======== SUPPLIED DATA ========

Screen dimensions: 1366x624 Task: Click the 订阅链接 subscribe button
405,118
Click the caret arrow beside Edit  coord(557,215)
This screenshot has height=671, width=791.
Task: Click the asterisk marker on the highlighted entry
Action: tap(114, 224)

========

## [EXERCISE GOAL]
Could you retype the entire listing exactly?

## [SOLUTION FOR THIS TASK]
Screen dimensions: 1366x624 Task: Click the 订阅链接 subscribe button
405,118
Click the caret arrow beside Edit  coord(557,215)
This screenshot has height=671, width=791.
Task: Click the asterisk marker on the highlighted entry
Action: tap(114, 224)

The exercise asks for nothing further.